Introduction to R

Day 1 - Introduction to Data Analysis with R

Selina Baldauf

Freie Universität Berlin - Theoretical Ecology

March 14, 2025

R as a calculator

Arithmetic operators

Addition	`+`
Subtraction	`-`
Multiplication	`*`
Division	`/`
Modulo	`%%`
Power	`^`

# Addition
2 + 2
# Subtraction
5.432 - 34234
# Multiplication
33 * 42
# Division
3 / 42
# Modulo (Remainder)
2 %% 2
# Power
2^2
# Combine operations
((2 + 2) * 5)^(10 %% 10)

R as a calculator

Relational operators

Equal to	`==`
Not equal to	`!=`
Less than	`<`
Greater than	`>`
Less or equal than	`<=`
Greater or equal than	`>=`

2 == 2
#> [1] TRUE
2 != 2
#> [1] FALSE
33 <= 32
#> [1] FALSE
20 < 20
#> [1] FALSE

R as a calculator

Logical operators

Not	`!`

!TRUE
#> [1] FALSE
!(3 < 1)
#> [1] TRUE

R as a calculator

Logical operators

Not	`!`
And	`&`

(3 < 1) & (3 == 3) # FALSE & TRUE = FALSE
#> [1] FALSE
(1 < 3) & (3 == 3) # TRUE & TRUE = TRUE
#> [1] TRUE
(3 < 1) & (3 != 3) # FALSE & FALSE = FALSE
#> [1] FALSE

R as a calculator

Logical operators

Not	`!`
And	`&`
Or	`\|`

(3 < 1) | (3 == 3) # FALSE | TRUE = TRUE
#> [1] TRUE
(1 < 3) | (3 == 3) # TRUE | TRUE = TRUE
#> [1] TRUE
(3 < 1) | (3 != 3) # FALSE | FALSE = FALSE
#> [1] FALSE

Basic R Syntax

Whitespace does not matter

# this
data<-read_csv("data/my-data.csv")

# is the same as this

data <- 
  read_csv(    "data/my-data.csv"   )

There are good practice rules however -> More on that later
RStudio will (often) tell you if something is incorrect
- Find on the side of your script

Comments in R

# Reading and cleaning the data -----------------

data <- read_csv("data/my-data.csv")
# clean all column headers 
# (found on https://stackoverflow.com/questions/68177507/)
data <- janitor::clean_names(data)

# Analysis --------------------------------------

Everything that follows a # is a comment
Comments are not evaluated
Notes that make code more readable or add information

Comments can be used for
- Explanation of code (if necessary)
- Include links, names of authors, …
- Mark different sections of your code ( try Ctrl/Cmd + Shift + R)
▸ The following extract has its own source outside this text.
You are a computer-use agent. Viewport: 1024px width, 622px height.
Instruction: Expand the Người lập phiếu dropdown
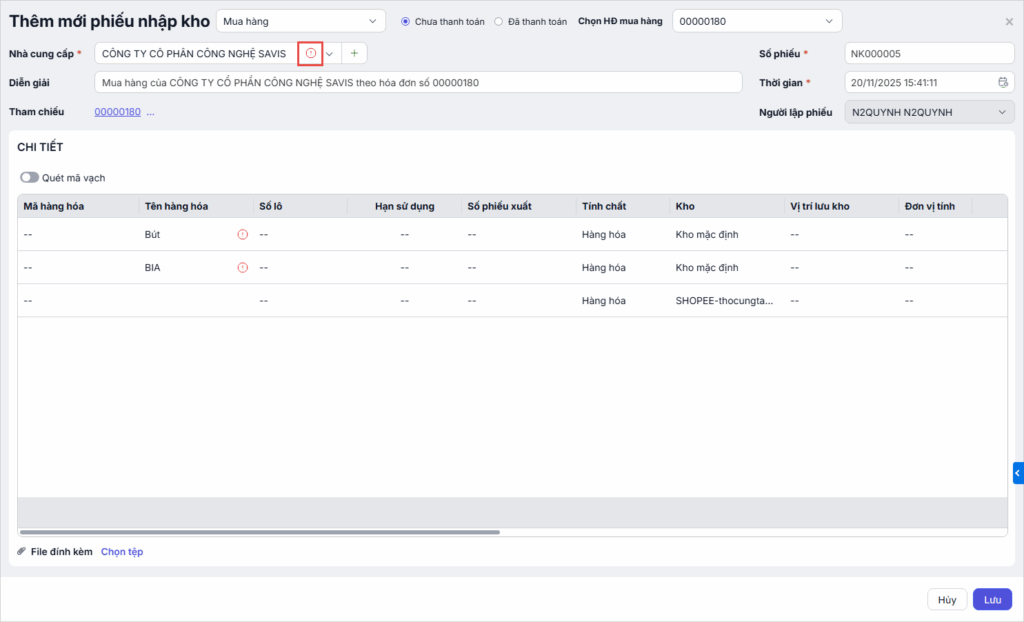(x=929, y=113)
Variables and data types in

Variables

Store values under meaningful names to reuse them
A variable has a name and value and is created using the assignment operator

radius <- 5

Variables are available in the global environment
R is case sensitive: radius != Radius
Variables can hold any R objects, e.g. numbers, tables with data, …
Choose meaningful variable names
- Make your code easier to read

Variables

# create a variable
radius <- 5
# use it in a calculation and save the result
# pi is a built-in variable that comes with R
circumference <- 2 * pi * radius
# change value of variable radius
radius <- radius + 1

If you want to know which value stands behind a variable:

# just use the name to print the value to the console
radius

or have a look at the “Environment” pane.

Atomic data types

There are 6 so-called atomic data types in R. The 4 most important are:

Numeric: There are two numeric data types:

Double: can be specified in decimal (1.243 or -0.2134), scientific notation (2.32e4) or hexadecimal (0xd3f1)
Integer: numbers that are not represented by fraction. Must be followed by an L (1L, 2038459L, -5L)
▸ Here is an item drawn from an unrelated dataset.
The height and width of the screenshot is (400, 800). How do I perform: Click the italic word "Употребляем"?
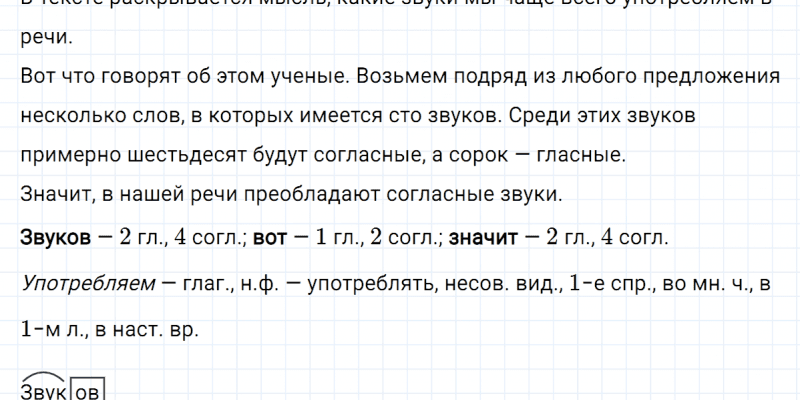(87, 285)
Logical: only two possible values TRUE and FALSE (abbreviation: T or F - but better use non-abbreviated form)

Character: also called string. Sequence of characters surrounded by quotes ("hello" , "sample_1")

Vectors

Vectors are data structures that are built on top of atomic data types.

Imagine a vector as a collection of values that are all of the same data type.

Creating vectors

Use the function c() to combine values into a vector

lgl_var <- c(TRUE, TRUE, FALSE)
dbl_var <- c(2.5, 3.4, 4.3)
int_var <- c(1L, 45L, 234L)
chr_var <- c("These are", "just", "some strings")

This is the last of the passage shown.